(Given entries begins)

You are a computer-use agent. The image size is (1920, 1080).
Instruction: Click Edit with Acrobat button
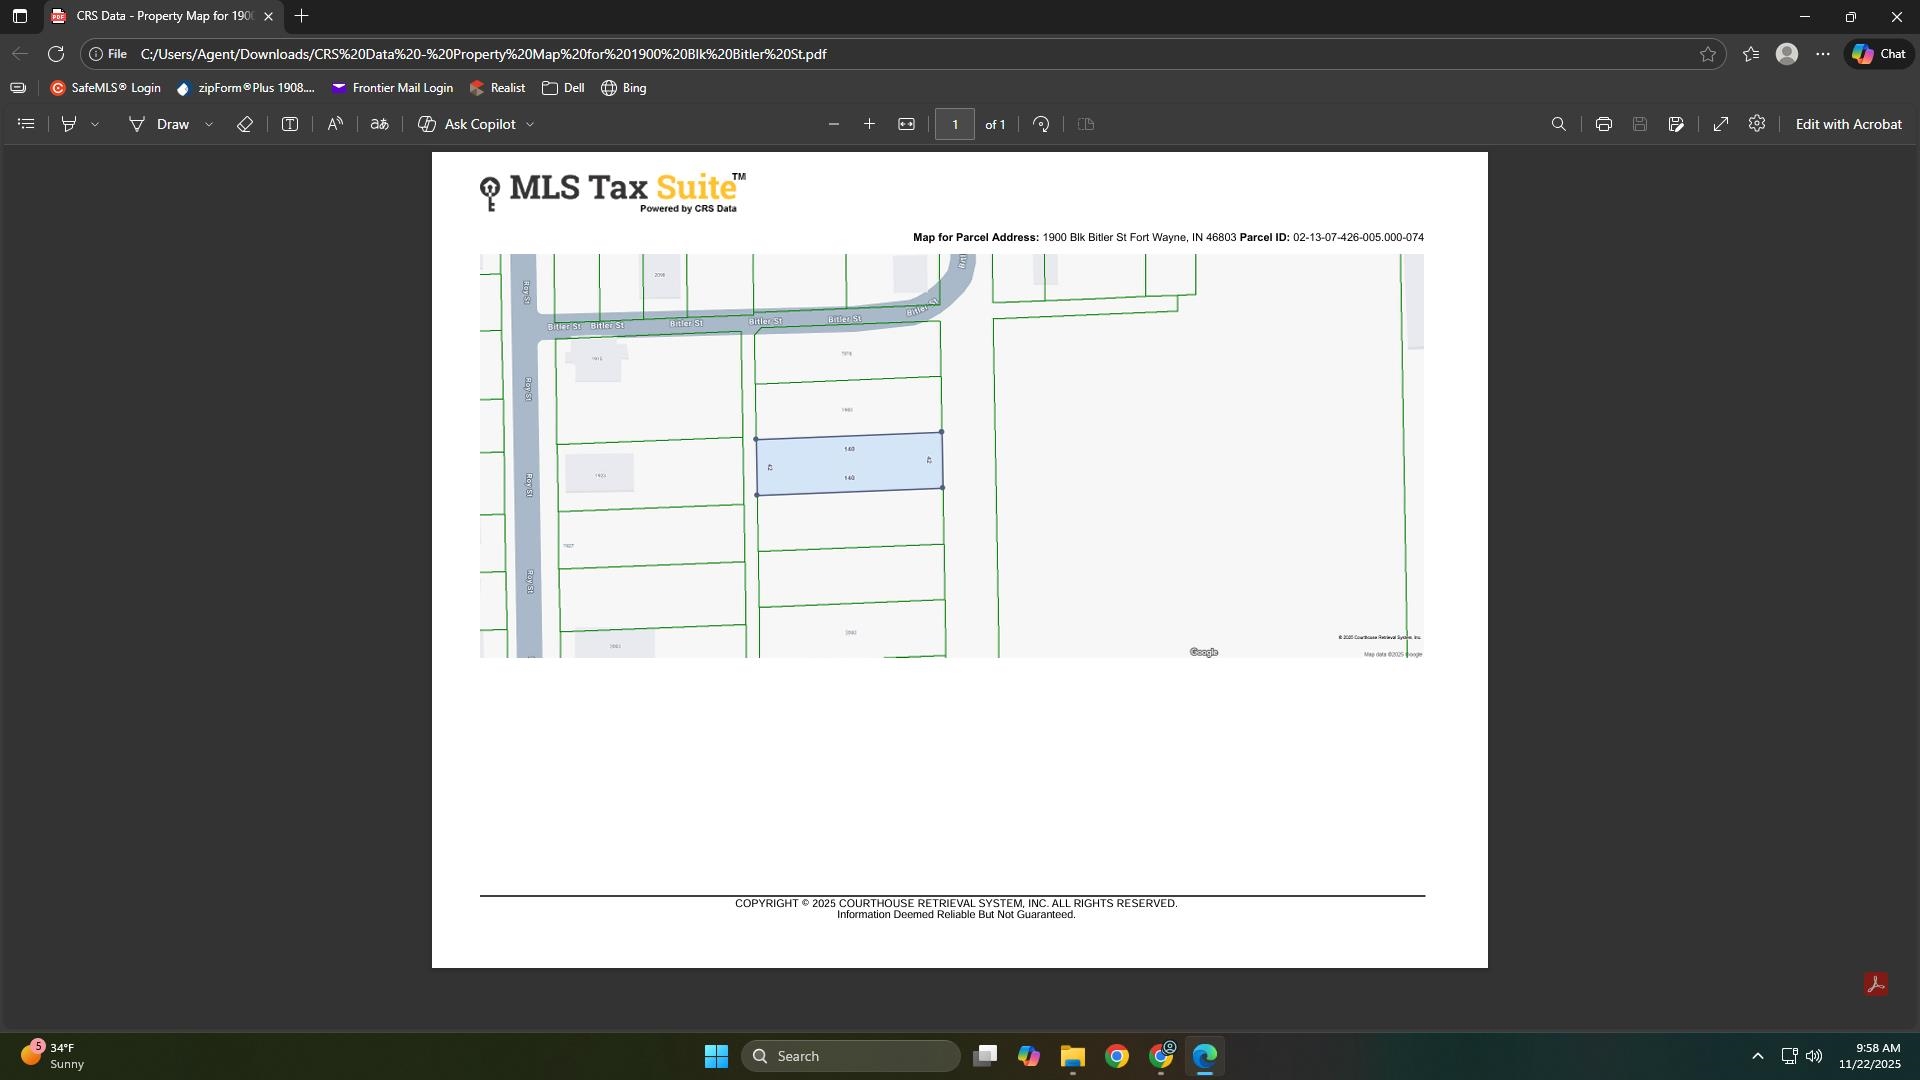(1847, 124)
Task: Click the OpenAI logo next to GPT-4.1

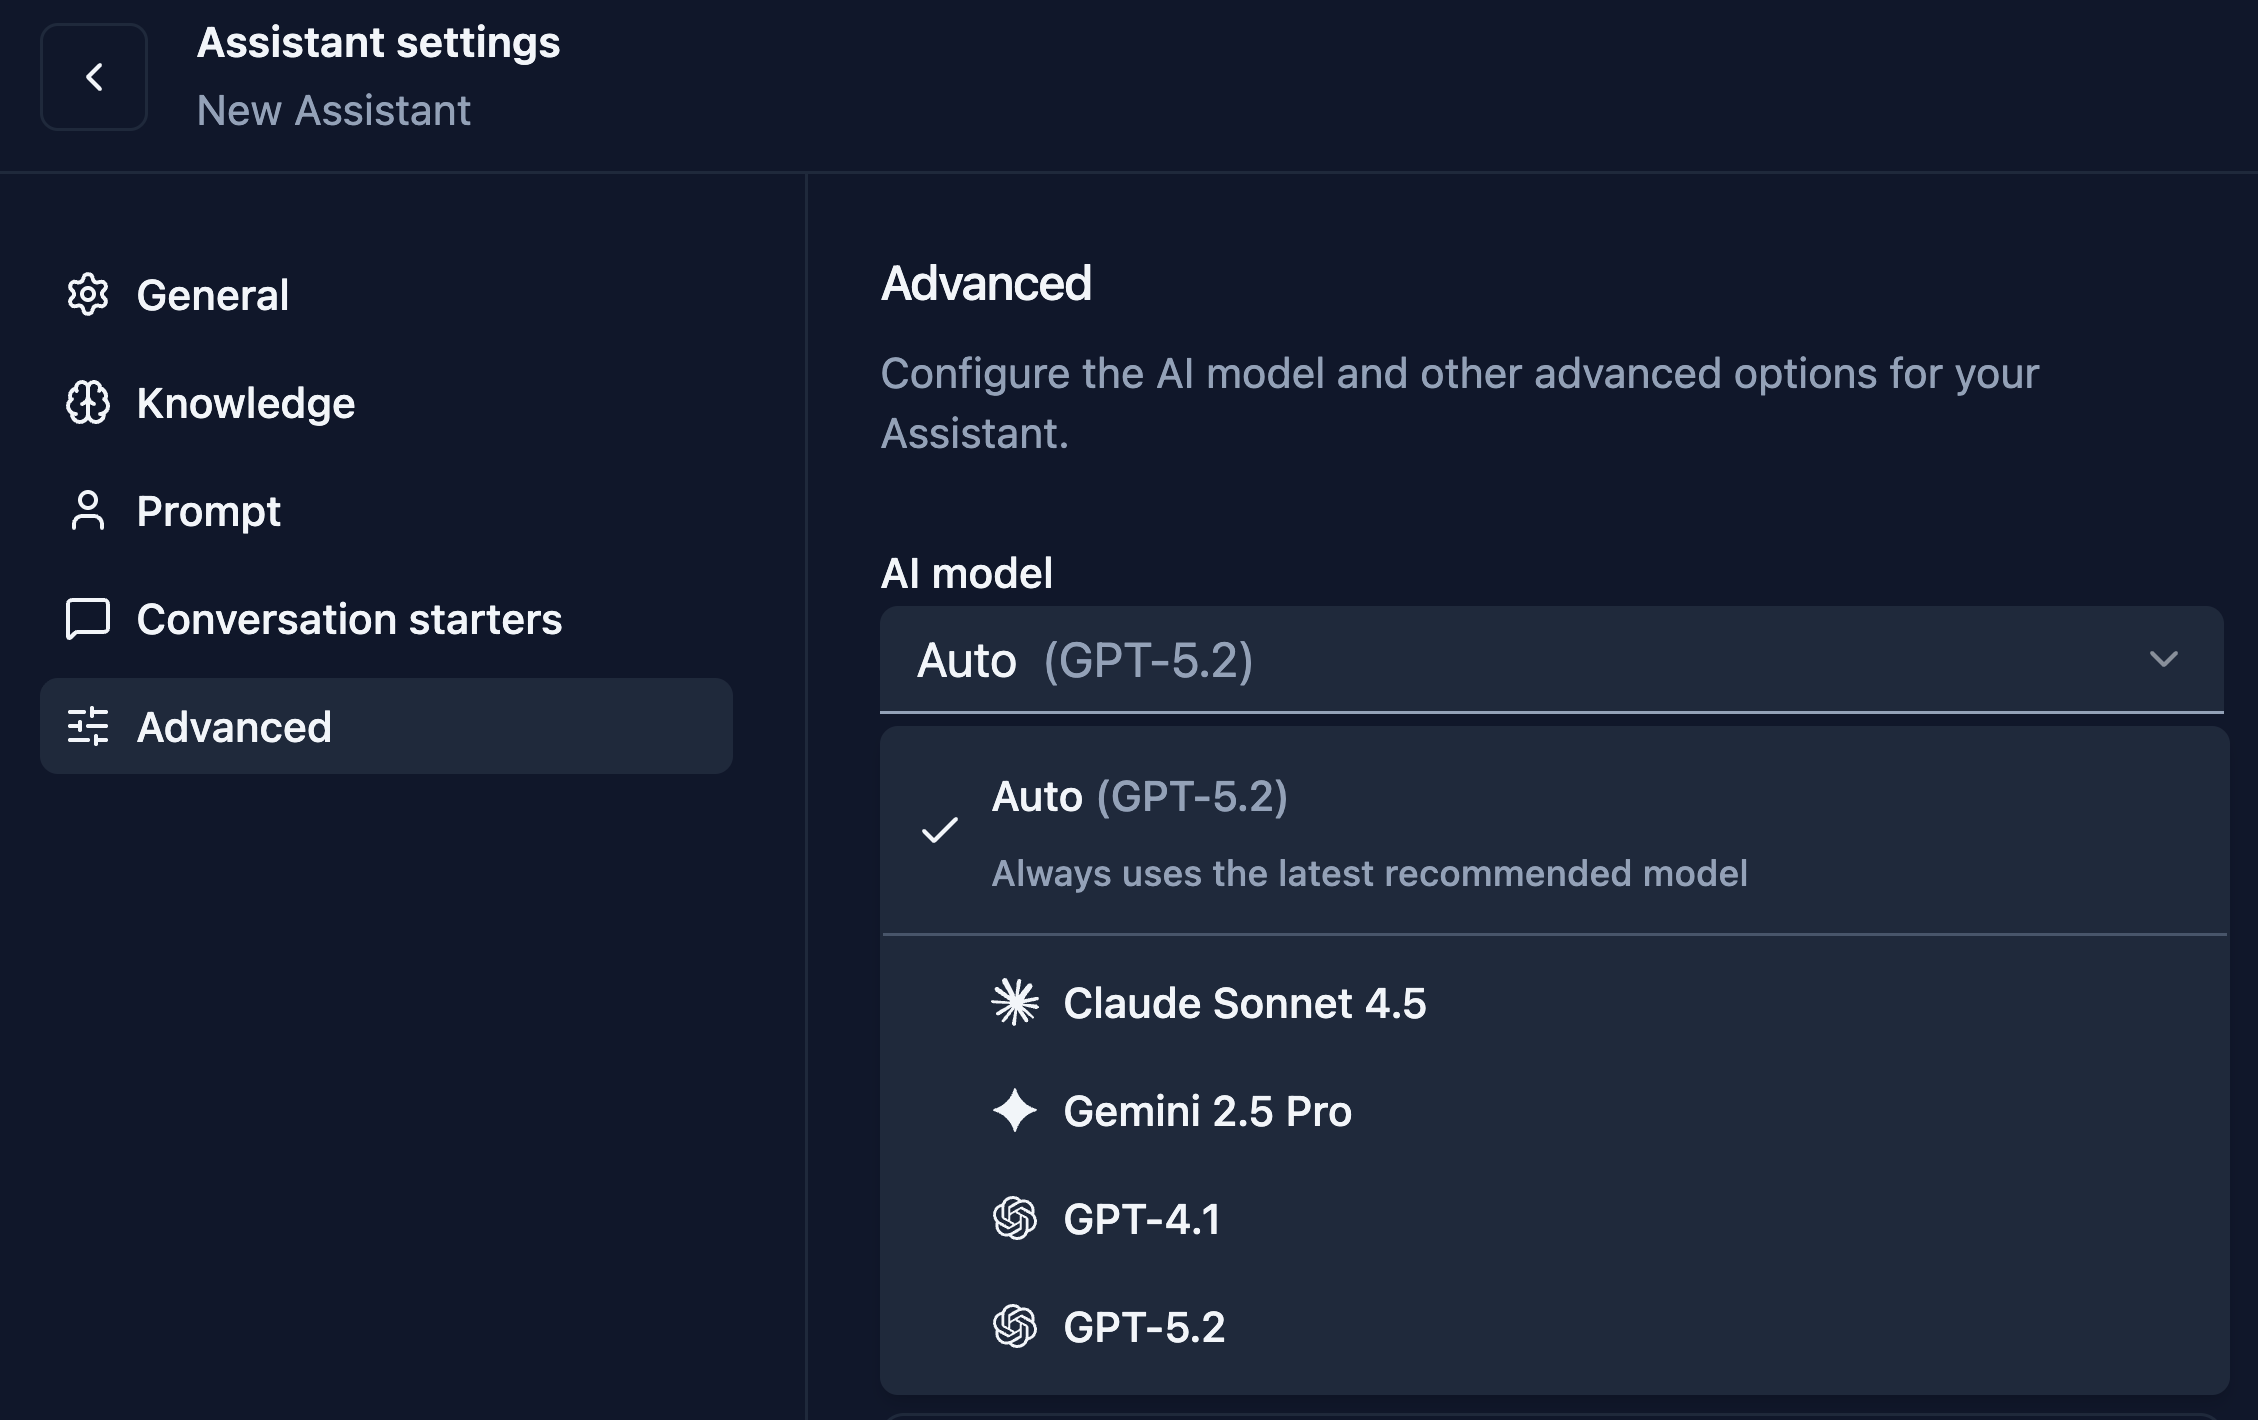Action: 1013,1219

(Given entries ends)

Problem: Print every entry exactly; omit the pictures.

Solution below:
You are a computer-use agent. The image size is (1920, 1080).
Instruction: Click Edit with Acrobat button
(1847, 124)
Task: Click the OpenAI logo next to GPT-4.1

Action: 1013,1219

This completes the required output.